Based upon the expertise of your leadership at your facility, I do not believe I need to spell out all of the horrific issues surrounding this. However, I will outline some of the bigger issues, as to ensure it is crystal clear.
- Percocet is an opioid. They are very addictive. Even if taken legally by a prescription, many people have become addicted. This is even more pronounced for those who battle a substance use disorder already – the risk of dependency (and then escalation to heavier street drugs) is significant.
- Patients should be asked if they are in recovery before a medication plan is enacted. If for some reason this is not done, if a patient shares they are in recovery, the medication plan should immediately be tailored to someone in recovery (i.e. not give them opioids). Medical professionals should be a part of the recovery plan and not destroy it.
- Staff should be trained on other medications available for pain other than just Percocet; all hospitals carry more than one pain killer and prescribing physicians should be aware of this and not state differently.
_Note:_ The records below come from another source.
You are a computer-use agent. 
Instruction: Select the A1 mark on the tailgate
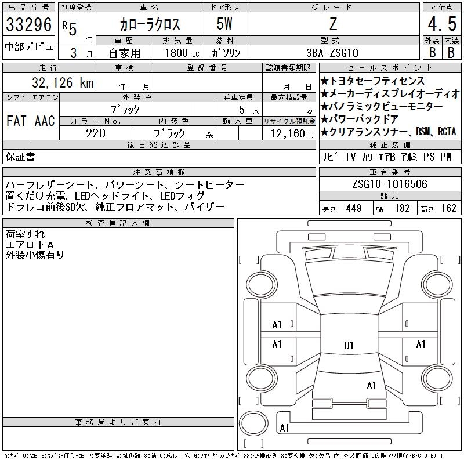[371, 385]
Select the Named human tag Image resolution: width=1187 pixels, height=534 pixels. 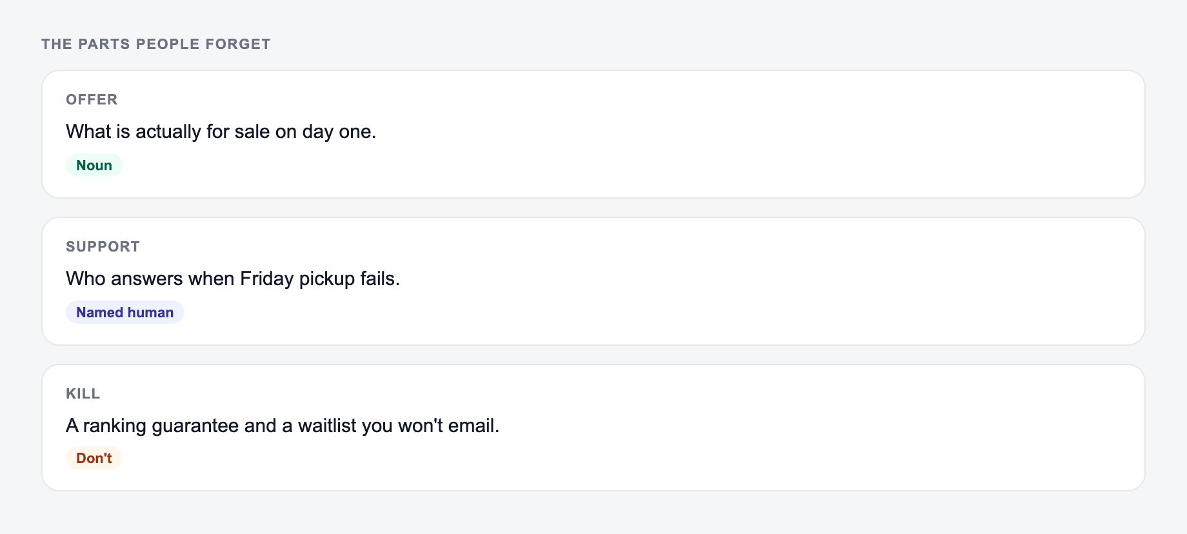point(125,312)
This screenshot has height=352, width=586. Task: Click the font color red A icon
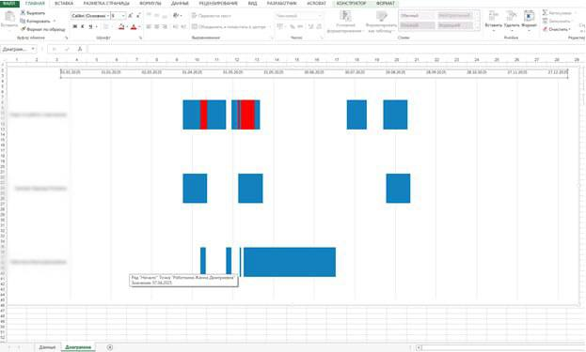click(x=134, y=27)
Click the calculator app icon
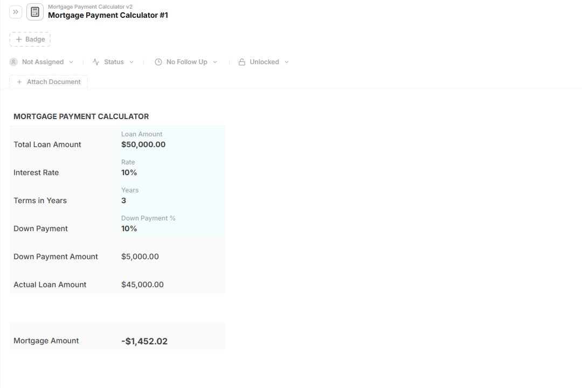Screen dimensions: 582x388 [35, 12]
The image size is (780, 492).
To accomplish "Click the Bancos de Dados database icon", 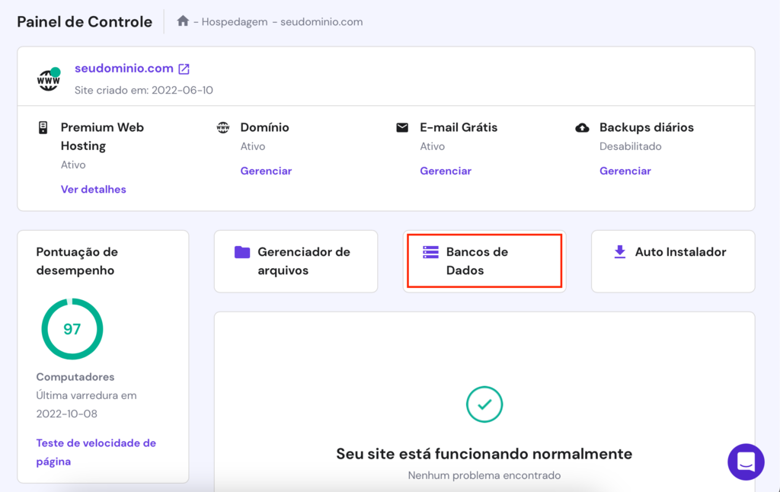I will click(x=432, y=251).
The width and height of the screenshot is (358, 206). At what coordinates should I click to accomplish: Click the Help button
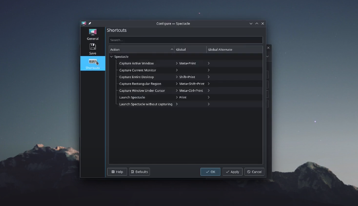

- Staff should be trained on substance use disorders and recovery. Every single staff person should be aware of these issues and have knowledge of how addiction effects the brain, that certain medications are addictive, how certain medications will act as a trigger to the addict, and steps one must take to maintain their sobriety.
While I do know there are physicians at your facility that understand substance use disorders, as well as the role that the medical profession and pharmaceutical companies have played in this, it is clear that not everyone is on the same page. I feel so blessed and thankful my client was strong enough to only take the one Percocet that was basically pushed upon him as the “only pain medication option” and that he did not fill the script – as he and I both know he would have gone right back to using. I will add, however, that I have another client in the same situation who did take the suggested pain killer and ended up relapsing very bad and wound up back in jail – it is a miracle she did not die. However, it is just a matter of time if these practices continue.
If this epidemic is ever going to be curbed, we must work together collectively. Greater intelligence, ethics, and attention must be paid to these items by us all. There are many non-profit agencies beyond REAL LIFE that work daily to tackle this deadly tragedy. However, if hospitals and physicians continue to push opioids and other pain medications in this manner, our effectiveness is significantly decreased; we might as well cart folks from the hospital to the jail and cut out all the danger in the middle.
I encourage you to engage top RVA docs such as Dr. Mishka Terplan and Dr. Omar Abubaker as a means to educate health systems as a whole and to replicate the phenomenal approaches they have taken that work and that are literally saving lives. I beg you to take a proactive approach in addressing and remedying this situation before this happens to another patient that entrusts your health system with their care. Please join our movement and do not turn a blind eye to this.